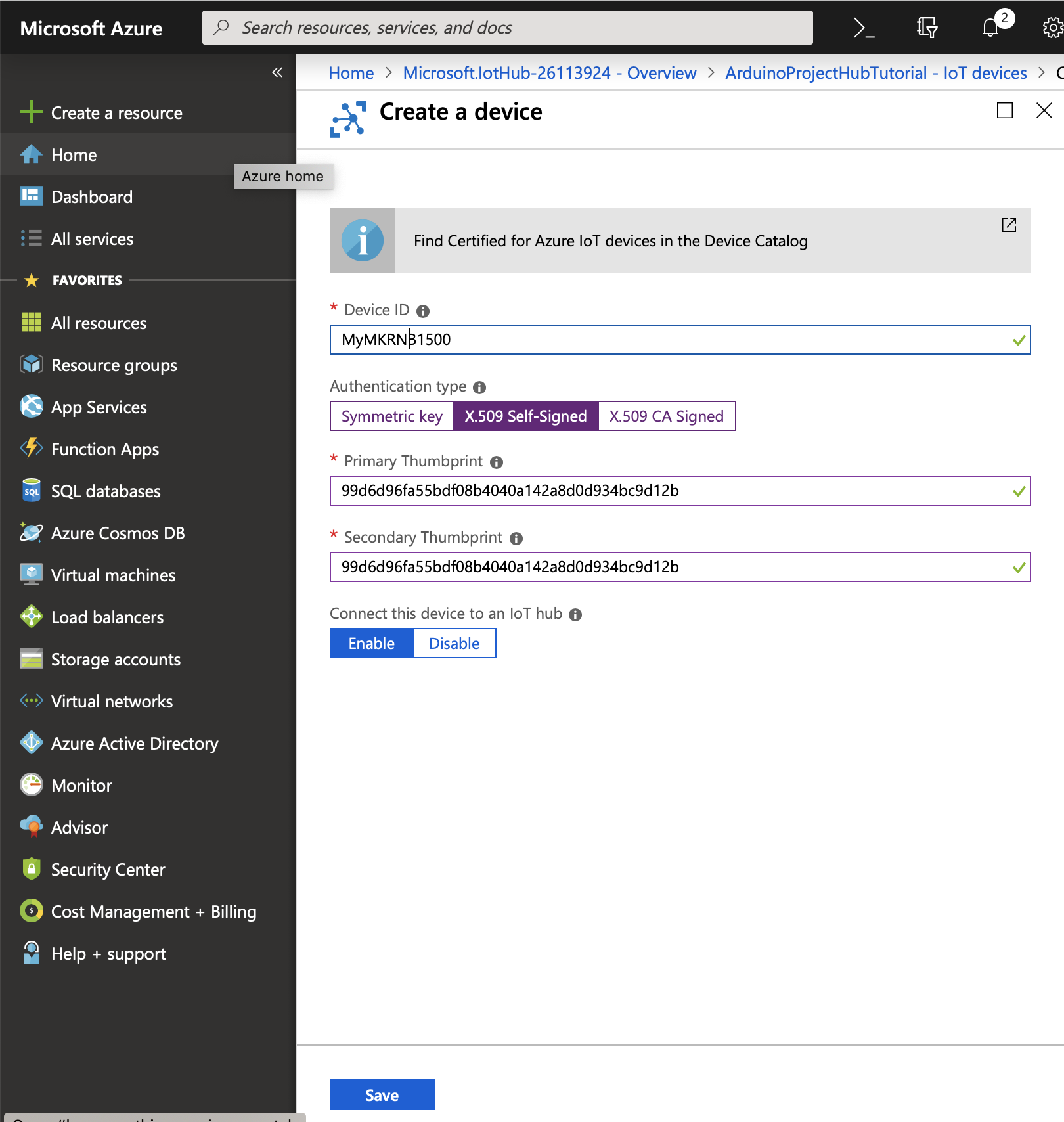Image resolution: width=1064 pixels, height=1122 pixels.
Task: Collapse the left navigation pane
Action: [x=277, y=72]
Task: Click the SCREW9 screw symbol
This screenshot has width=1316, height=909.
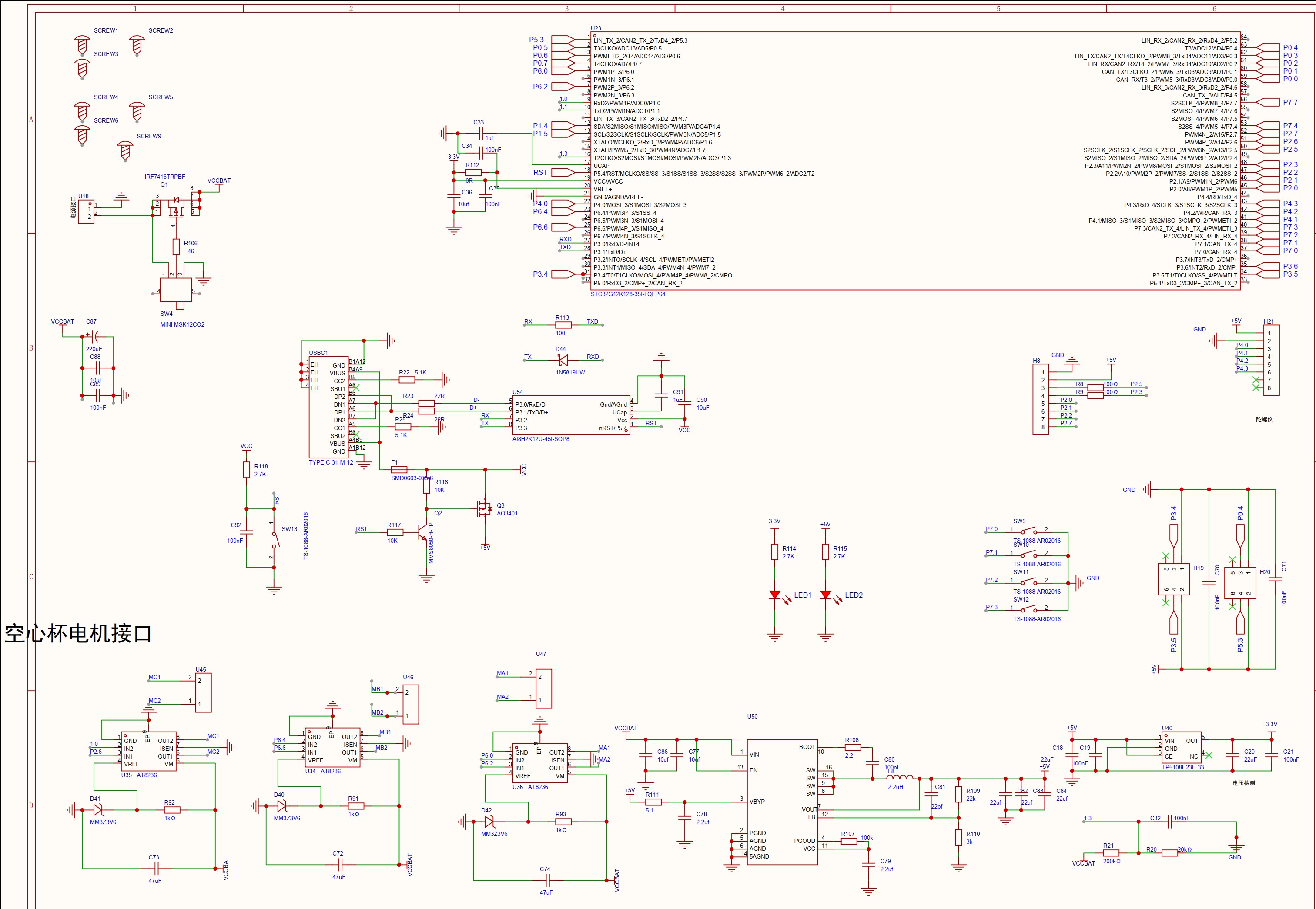Action: click(125, 151)
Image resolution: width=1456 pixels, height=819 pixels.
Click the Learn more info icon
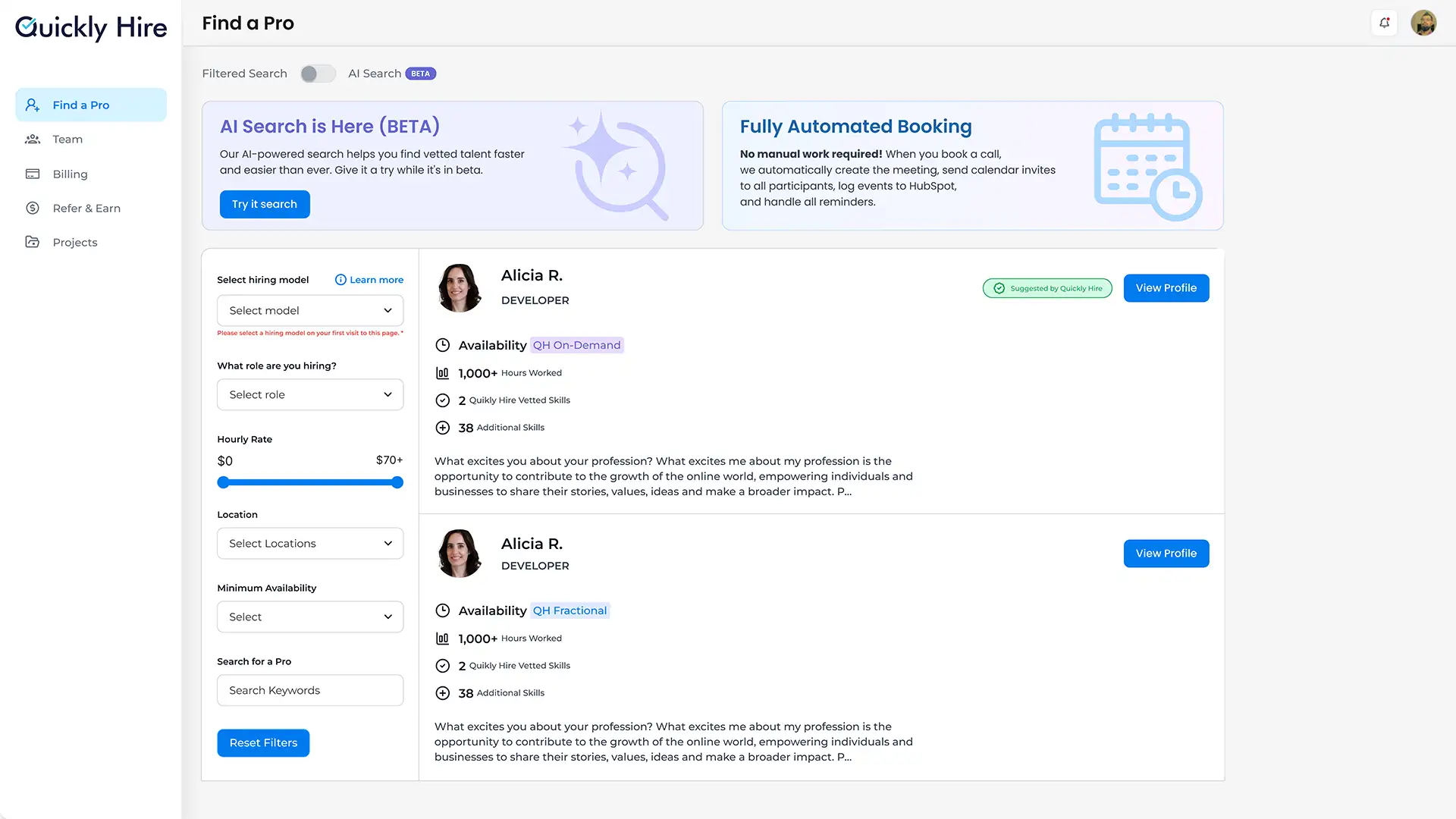(x=340, y=280)
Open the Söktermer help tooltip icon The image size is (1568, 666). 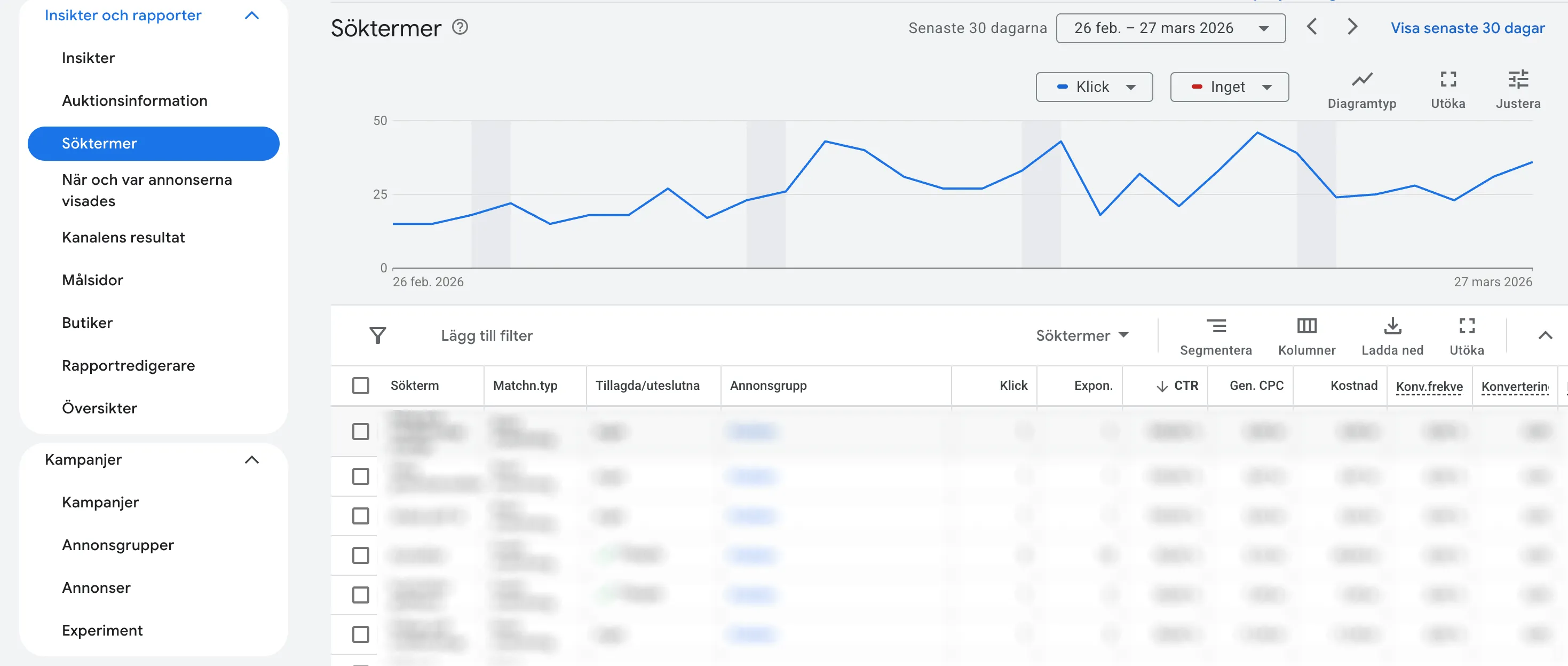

◇ ◇ ◇

-- TO DO --
Take the line that holds "Task: Click the SCREW9 screw symbol" as the start and the last line of the data as the end. Copy only those lines exactly, both ends included, except the pictures.

-- ANSWER SECTION --
Task: Click the SCREW9 screw symbol
This screenshot has width=1316, height=909.
Action: click(125, 151)
Image resolution: width=1456 pixels, height=819 pixels.
Click the Learn more info icon
(x=340, y=280)
Open the Söktermer help tooltip icon The image size is (1568, 666). 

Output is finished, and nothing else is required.